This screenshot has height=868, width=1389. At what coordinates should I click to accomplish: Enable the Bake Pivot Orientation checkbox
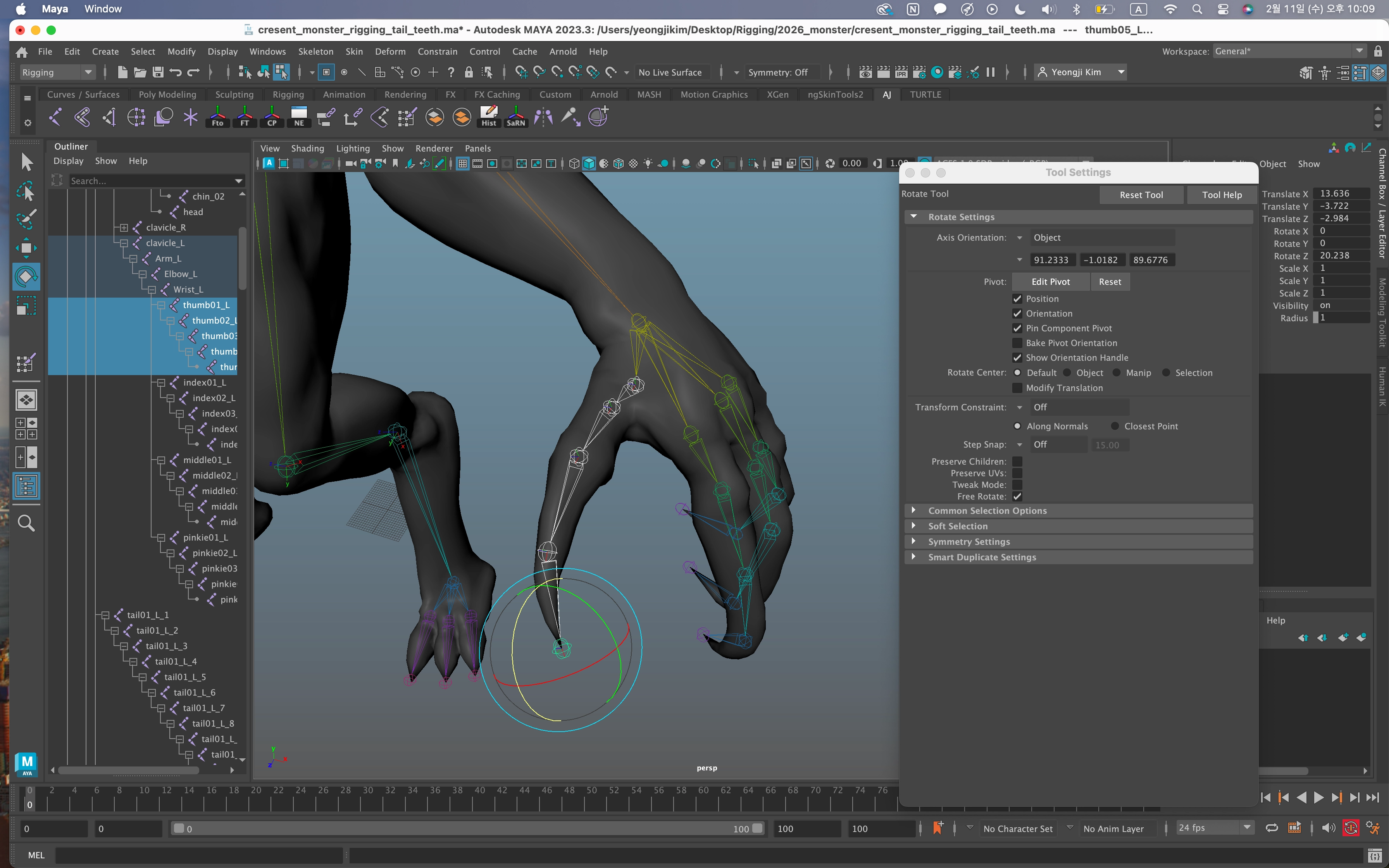click(x=1017, y=343)
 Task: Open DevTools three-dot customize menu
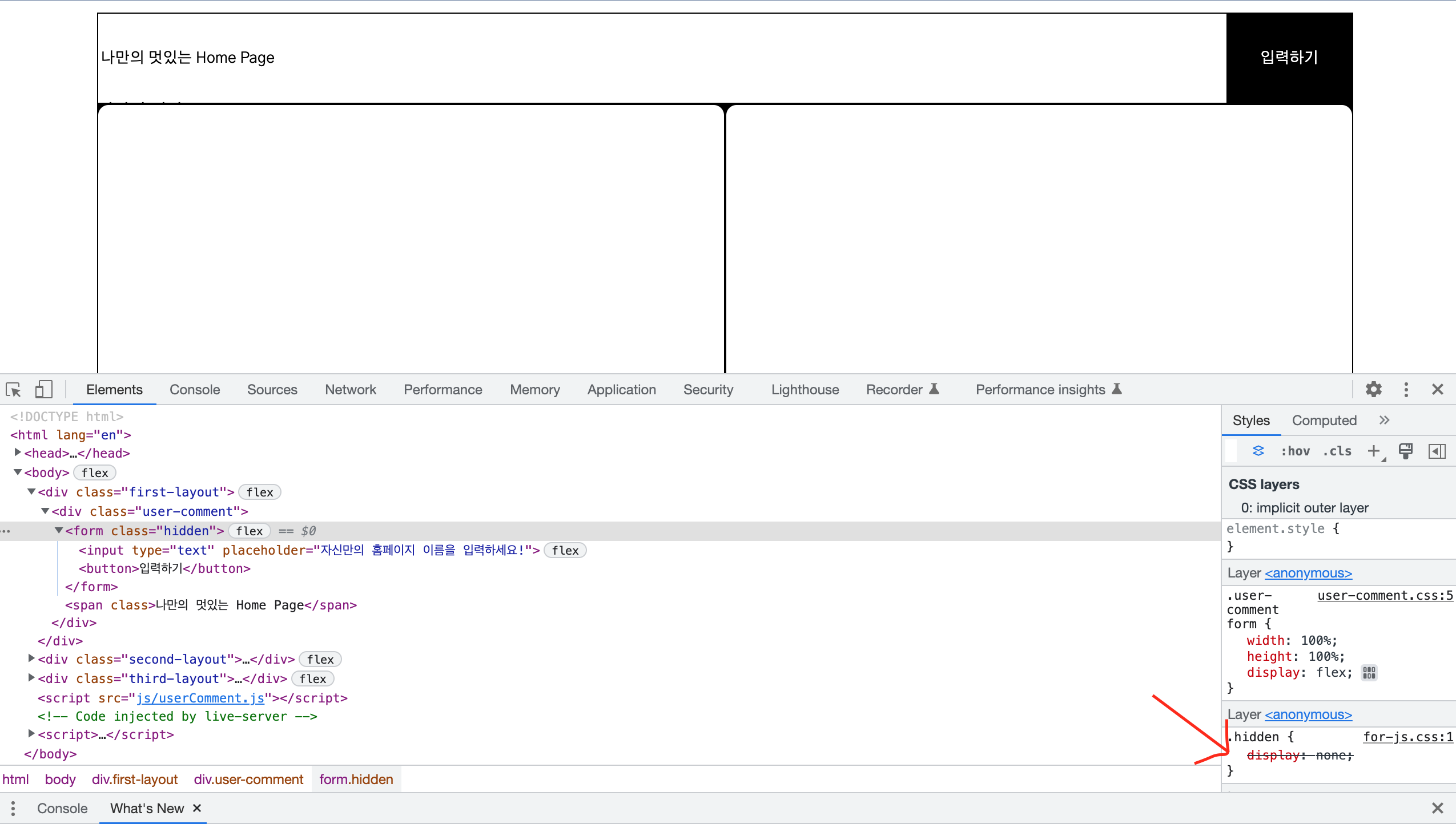[x=1406, y=390]

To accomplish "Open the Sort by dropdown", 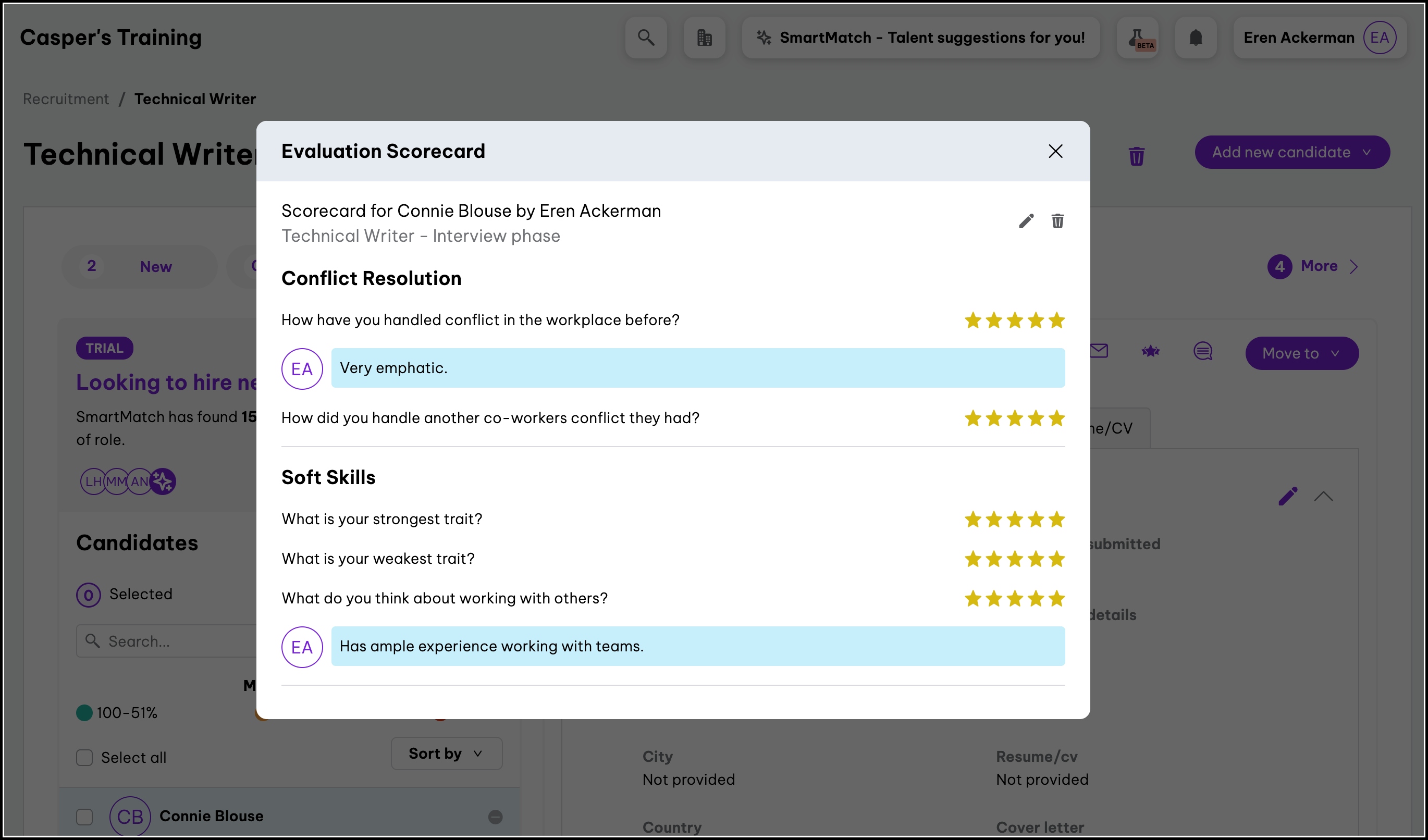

◇ ◇ ◇ ◇ ◇ ◇ ◇

* PROBLEM TO WORK ON
Give the entries above again word for word, without the pictures.

* ANSWER
This screenshot has height=868, width=1389. At what coordinates should I click to accomplish: Enable the Bake Pivot Orientation checkbox
click(x=1017, y=343)
 Task: Open DevTools three-dot customize menu
[x=1406, y=390]

To accomplish "Open the Sort by dropdown", 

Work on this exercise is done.